Neck pain generally has been treated with a profusion of approaches and modalities, including nonsteroidal anti-inflammatory drugs (NSAIDs) such as ibuprofen; pain relief medications (analgesics) such as acetaminophen; low dose tricyclic antidepressants such as amitriptyline for chronic problems; physical therapy (a.k.a. physiotherapy in British-derived cultures) which utilises a wide range of techniques and modalities; spinal manipulation from osteopaths, manipulating physiotherapists and spinal adjustments from chiropractors; massage; muscle strengthening programmes including gyms and Pilates; postural approaches such as the Alexander Technique; stretching approaches such as yoga; ergonomic approaches including setting up desktop computers correctly and frequent breaks; and surgery for severe structural problems such as osteophytic impingement on the cervical nerve roots and cervical disc herniation.

A biomechanical analysis of the pathology indicates its standard, logical development from much flexed activity and its multi-factorial character. (See Pathogenesis above.)

A composite approach which covers each component of the problem is therefore likely to be most successful and lasting. Most of the general treatment approaches to neck pain cover only one aspect.

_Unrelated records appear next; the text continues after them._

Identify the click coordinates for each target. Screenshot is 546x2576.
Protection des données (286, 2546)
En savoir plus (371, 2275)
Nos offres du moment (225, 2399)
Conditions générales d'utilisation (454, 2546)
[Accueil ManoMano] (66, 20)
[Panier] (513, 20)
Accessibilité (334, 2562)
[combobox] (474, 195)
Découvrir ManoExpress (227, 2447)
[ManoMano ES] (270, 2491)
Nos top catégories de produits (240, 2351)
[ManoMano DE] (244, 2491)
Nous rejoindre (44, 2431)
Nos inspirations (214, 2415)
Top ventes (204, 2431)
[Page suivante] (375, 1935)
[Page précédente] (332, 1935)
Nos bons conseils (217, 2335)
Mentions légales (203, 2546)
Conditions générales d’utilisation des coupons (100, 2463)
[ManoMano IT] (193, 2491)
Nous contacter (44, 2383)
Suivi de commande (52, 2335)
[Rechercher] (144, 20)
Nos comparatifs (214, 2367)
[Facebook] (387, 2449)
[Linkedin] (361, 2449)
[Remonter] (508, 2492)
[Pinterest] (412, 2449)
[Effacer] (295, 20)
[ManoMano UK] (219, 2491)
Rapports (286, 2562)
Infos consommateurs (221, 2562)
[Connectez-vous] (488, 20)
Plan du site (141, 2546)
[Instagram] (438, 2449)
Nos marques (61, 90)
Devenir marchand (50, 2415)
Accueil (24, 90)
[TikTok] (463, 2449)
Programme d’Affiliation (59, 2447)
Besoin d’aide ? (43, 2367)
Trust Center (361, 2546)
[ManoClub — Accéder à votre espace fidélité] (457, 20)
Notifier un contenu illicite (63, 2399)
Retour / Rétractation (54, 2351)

A logical response should include as a minimum:

- Strengthening, especially of (1) the middle and lower back support muscles and scapula retractors, and (2) the longus colli and the deep neck flexor muscles.
- Stretching muscles that cause neck protrusion, especially of the upper fibres of the trapezius muscle.
  - Lower cervical flexors: sternocleidomastoid, anterior and middle scalene muscles.
  - Upper cervical (capital) extensors: semispinalis capitis, longissimus capitis, splenius capitis, suboccipital muscles
- Strengthening muscles that cause neck retraction:
  - Lower cervical extensors: splenius cervicis, semispinalis cervicis, longissimus cervicis
  - Upper cervical (capital) flexors: longus capitis, Rectus capitis anterior, Suprahyoid muscles
- Massage, to loosen adhesive fibrotic tethering of the posterior neck and upper trapezius muscles.
- Unlocking of the hypomobile (frozen) facet joints of the thoracic spine and stretching of the shortened collagen reinforcing the excessive kyphosis (hunch). A sufficiently tight patch of thoracic spine cannot be freed up solely by patient exercises, stretches or movements. This is due to leverage – with any general exercise, the segments of the spine that are moving well will tend to move more, reducing the leverage on the hypomobile segments. A sufficiently localised external force is then necessary, such as specific hands-on spinal mobilisation or manipulation. A randomized clinical trial by Cleland et al. showed manipulation of the thoracic spine reduced neck pain immediately.
- However unless the surrounding shortened collagen also receives sufficient stretching, collagen rebound will tend to freeze up the facet joint again rapidly. Collagen is stronger by weight than steel wire and is best stretched by a sufficiently long, strong, localised, passive stretch. In practical terms this may be achieved by the hunched patient lying back on a spinal fulcrum device, which uses the upper body weight to provide the external force, localised over the fulcrum.